In January, Feinstein introduced a bill based on California's security breach notification law. But after a string of recent data breaches and in working with privacy-rights advocates, Feinstein said in a statement that she decided "more needed to be done to protect Americans."
The new version of the bill is stronger than the California law in several ways, according to Feinstein. While California's law covers unencrypted electronic data, her bill covers both electronic and non-electronic data and encrypted and unencrypted data.
It also allows individuals to put a seven-year fraud alert on their credit report, and addresses what Feinstein calls a major loophole in California's law by laying out specific requirements for what must be included in notices.

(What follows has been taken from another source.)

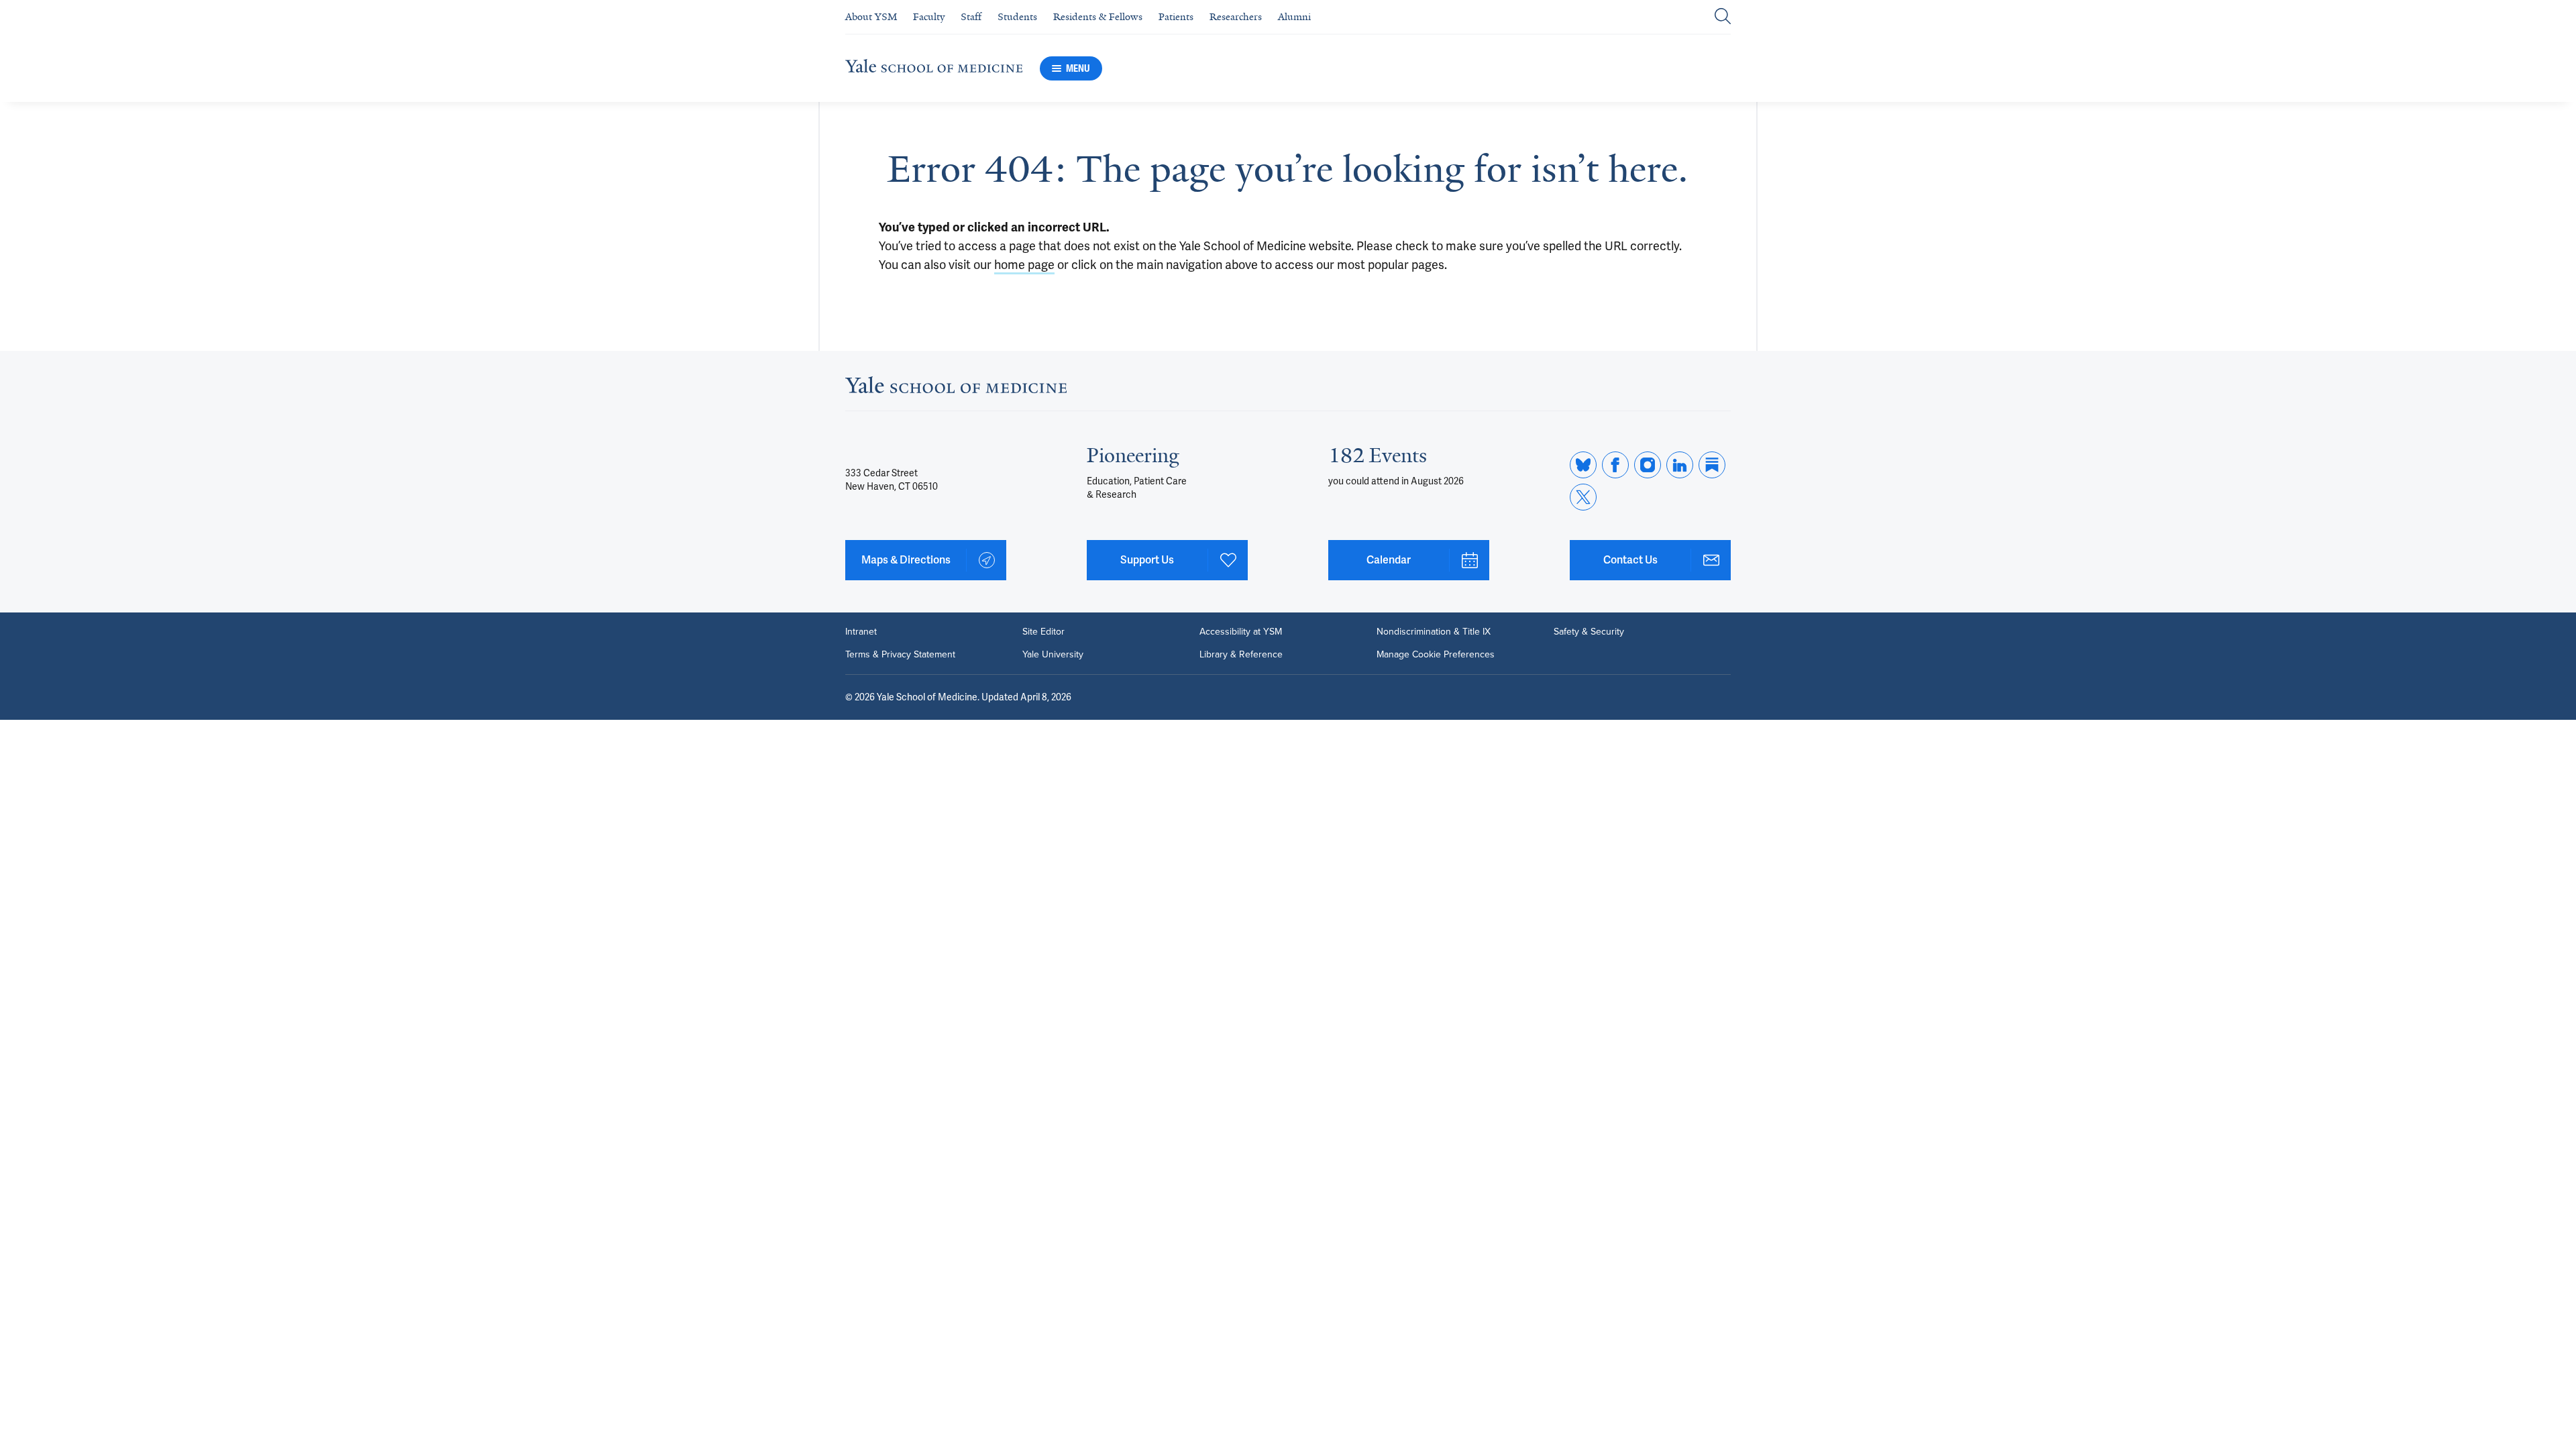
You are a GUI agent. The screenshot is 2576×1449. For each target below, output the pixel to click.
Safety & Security (1589, 632)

Her bill also carries stiffer civil penalties - $1,000 per individual an organization failed to notify or not more than $50,000 per day while an organization fails to notify anyone. The legislation allows exceptions for law enforcement or national security purposes.
"The fact of the matter is that your buying habits, your bank accounts, your Social Security number, your drivers license - all of your personal data - today is being collected, collated, distributed, bought, sold - without your knowledge or consent," Feinstein said.
"We desperately need a strong national standard that says whenever a data system is breached, everyone who is at risk of identity theft must be notified."
A Senate Judiciary Committee is scheduled to hold a hearing on Feinstein's bill Wednesday.